I reached my turnaround point at Cathedral Rock and stopped for a water break, taking a group photo for some cyclists who were also out enjoying the summer morning. I saw a desert spiny lizard but couldn’t get a picture as it scampered behind a rock. I had started seeing them on the trails on occasion, despite their size they are rather skittish so I wasn’t expecting any pictures. I sat there for a while, enjoying my new desert home, when the spiny lizard came out again. I didn’t move, taking some pictures from where I sat, and the lovely little thing got more comfortable with me. It scampered over underneath the massive rocks that make up Cathedral Rock and as I slowly approached it let me take some more pictures.

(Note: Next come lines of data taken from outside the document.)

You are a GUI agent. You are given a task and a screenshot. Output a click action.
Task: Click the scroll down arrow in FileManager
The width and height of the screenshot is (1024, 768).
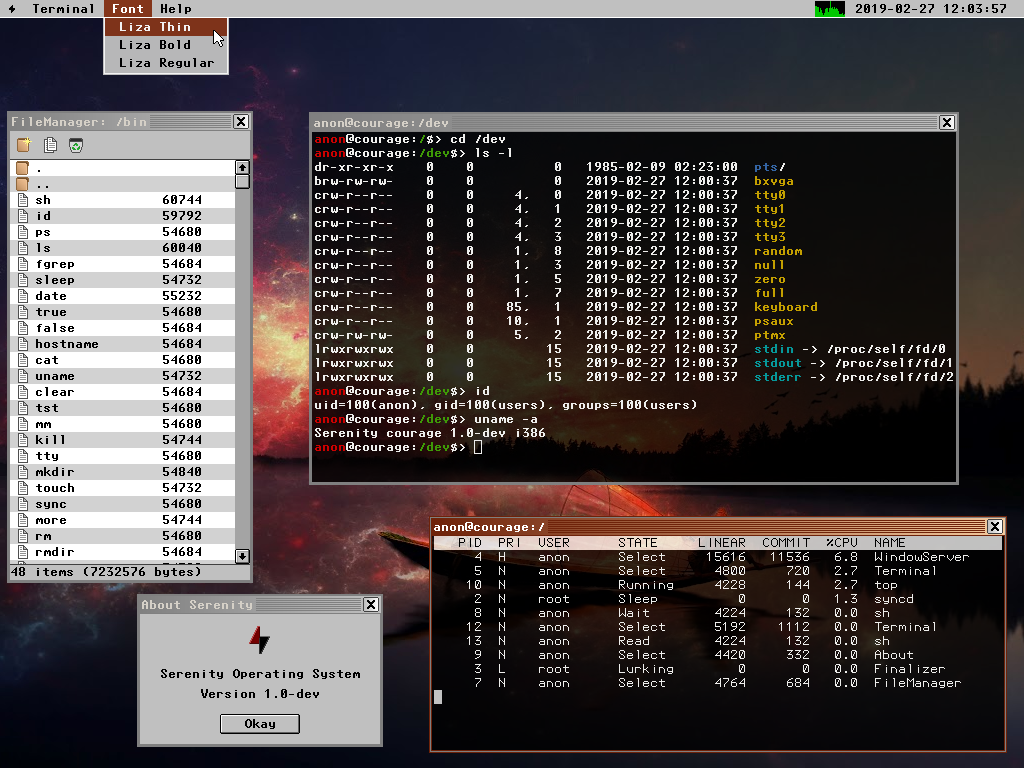(x=242, y=555)
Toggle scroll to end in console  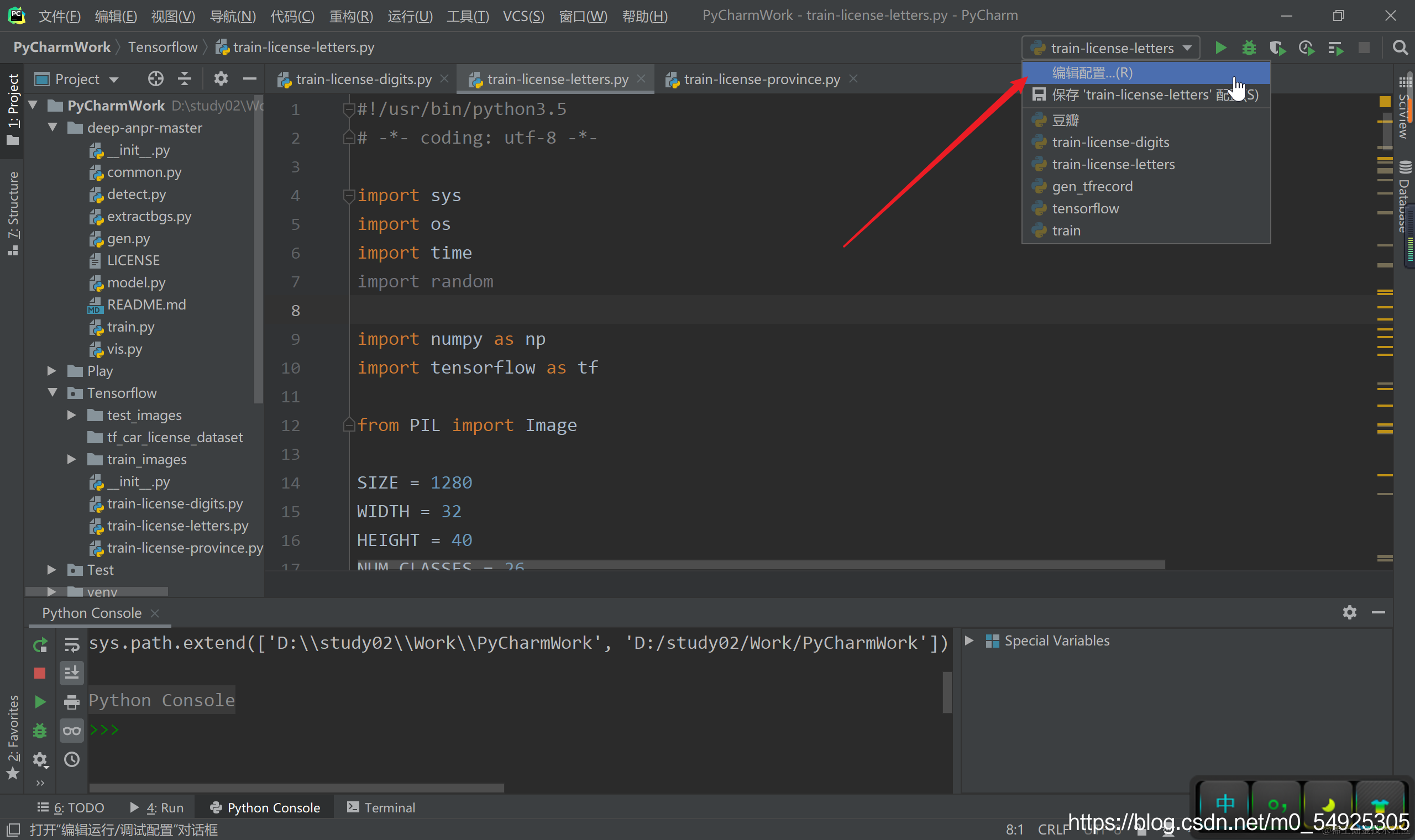(x=72, y=673)
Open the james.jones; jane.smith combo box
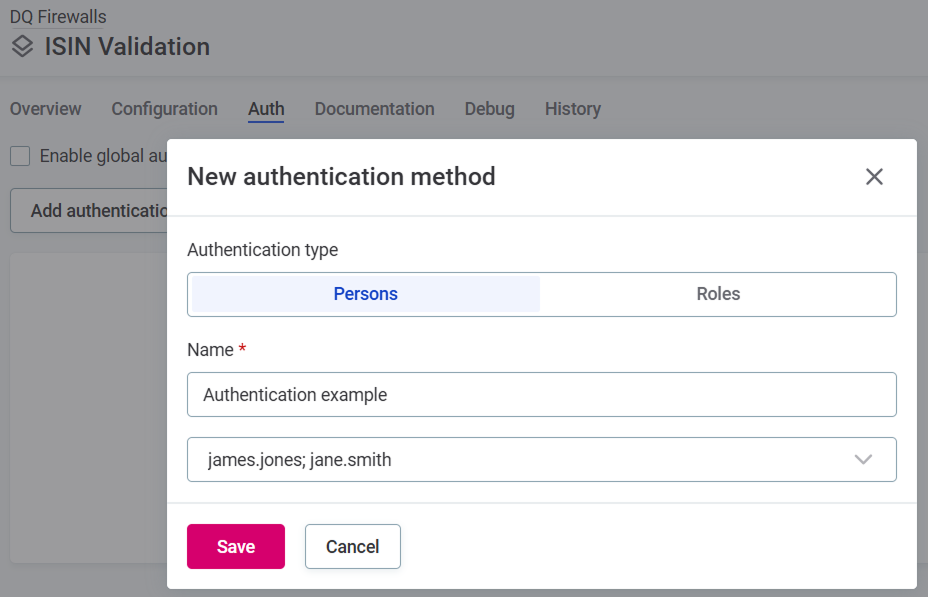Screen dimensions: 928x597 [x=542, y=459]
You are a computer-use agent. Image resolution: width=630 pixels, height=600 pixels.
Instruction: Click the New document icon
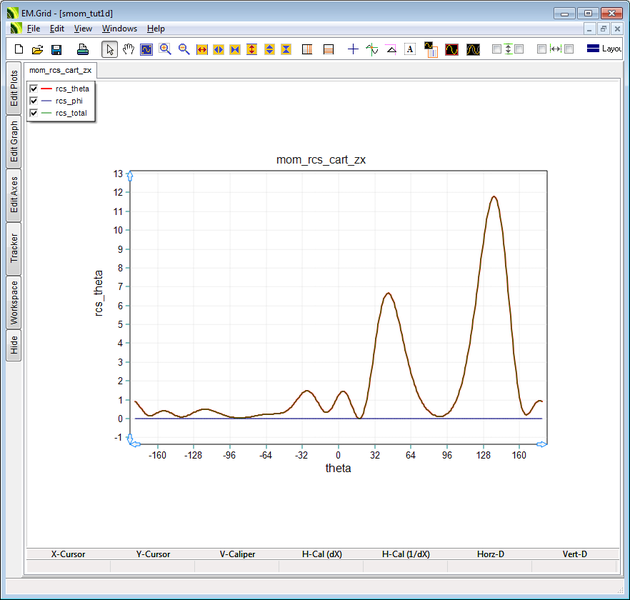18,49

Another group of cyclists came up and I thought the lizard would disappear but instead it came closer to me. At one point it ran right in front of me and snagged an insect off the rock wall a few feet to my left, I didn’t risk any pictures but turned my head enough to watch it eat its breakfast. It stayed near me for quite some time and I took so many pictures even I decided it was enough. I put my Canon camera in my backpack but thankfully still had the Sony out with the long lens attached as I turned around and my lizard had suddenly grown larger and more colorful. I quickly realized another lizard had come out (a male? an adult?) and took pictures of it as well, then walked around a bit, before I decided to head back as the heat was rising quickly. I attached my tripod to my backpack when I noticed the first spiny lizard was now perched on a rock right beside me. Having so completely earned its trust I couldn’t resist more pictures, I took this one sitting on the ground with the lens resting on my legs, relying on the flip-out screen to frame the image.

Then it really was time to go, having spent 2 hours and 15 minutes with the two lizards. It felt good to stretch my legs as I headed back to the trailhead, and though it was 101 degrees as I reached the car I didn’t mind. I had plenty of water, I had plenty of energy, and my heart was full of joy.